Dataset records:
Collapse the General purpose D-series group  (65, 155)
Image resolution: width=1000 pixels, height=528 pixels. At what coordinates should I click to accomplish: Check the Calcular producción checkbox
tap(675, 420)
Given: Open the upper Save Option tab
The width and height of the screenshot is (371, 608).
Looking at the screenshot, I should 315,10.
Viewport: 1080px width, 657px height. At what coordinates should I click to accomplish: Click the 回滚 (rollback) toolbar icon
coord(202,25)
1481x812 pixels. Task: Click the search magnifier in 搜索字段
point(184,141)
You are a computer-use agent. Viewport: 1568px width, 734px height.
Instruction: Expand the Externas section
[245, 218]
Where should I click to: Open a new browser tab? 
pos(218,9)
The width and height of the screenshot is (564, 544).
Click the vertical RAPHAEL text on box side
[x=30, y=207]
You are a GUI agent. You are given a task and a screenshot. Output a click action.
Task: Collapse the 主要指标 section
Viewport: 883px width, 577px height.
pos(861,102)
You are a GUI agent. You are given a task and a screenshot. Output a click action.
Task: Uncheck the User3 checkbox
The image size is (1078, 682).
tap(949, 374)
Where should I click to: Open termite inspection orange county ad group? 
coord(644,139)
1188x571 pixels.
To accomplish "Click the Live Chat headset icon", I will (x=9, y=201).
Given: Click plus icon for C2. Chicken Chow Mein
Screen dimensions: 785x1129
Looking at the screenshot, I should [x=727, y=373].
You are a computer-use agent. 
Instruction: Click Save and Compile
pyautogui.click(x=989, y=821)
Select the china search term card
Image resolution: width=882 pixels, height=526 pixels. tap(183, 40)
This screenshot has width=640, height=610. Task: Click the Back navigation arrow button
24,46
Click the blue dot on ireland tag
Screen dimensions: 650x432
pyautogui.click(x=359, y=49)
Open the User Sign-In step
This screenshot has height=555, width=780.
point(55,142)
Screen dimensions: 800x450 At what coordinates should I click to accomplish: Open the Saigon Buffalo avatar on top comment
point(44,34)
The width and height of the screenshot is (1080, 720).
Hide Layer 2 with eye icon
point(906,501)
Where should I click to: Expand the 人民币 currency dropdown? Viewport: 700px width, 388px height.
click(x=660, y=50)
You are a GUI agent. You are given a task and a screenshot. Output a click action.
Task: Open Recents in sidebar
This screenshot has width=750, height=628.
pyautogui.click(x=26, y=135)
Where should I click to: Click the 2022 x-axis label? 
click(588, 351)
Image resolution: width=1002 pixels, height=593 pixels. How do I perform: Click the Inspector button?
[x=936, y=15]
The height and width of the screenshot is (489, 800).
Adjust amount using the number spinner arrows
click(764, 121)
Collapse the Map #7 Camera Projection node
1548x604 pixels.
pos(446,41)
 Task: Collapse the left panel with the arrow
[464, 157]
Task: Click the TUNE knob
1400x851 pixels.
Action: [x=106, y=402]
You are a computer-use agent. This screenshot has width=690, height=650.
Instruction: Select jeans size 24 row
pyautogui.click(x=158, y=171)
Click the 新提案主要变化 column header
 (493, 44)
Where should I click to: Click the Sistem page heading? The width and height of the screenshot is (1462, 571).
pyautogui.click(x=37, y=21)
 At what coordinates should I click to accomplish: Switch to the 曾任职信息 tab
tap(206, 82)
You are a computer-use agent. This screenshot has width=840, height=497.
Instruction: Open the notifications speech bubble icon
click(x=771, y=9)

Task item: Go through the records and gather the lines that hold "computer".

Completed task:
You are a computer-use agent. Viewport: 1568px width, 734px height.
You are a computer-use agent. 
You are a computer-use agent. This screenshot has width=690, height=650.
You are a computer-use agent. This screenshot has width=840, height=497.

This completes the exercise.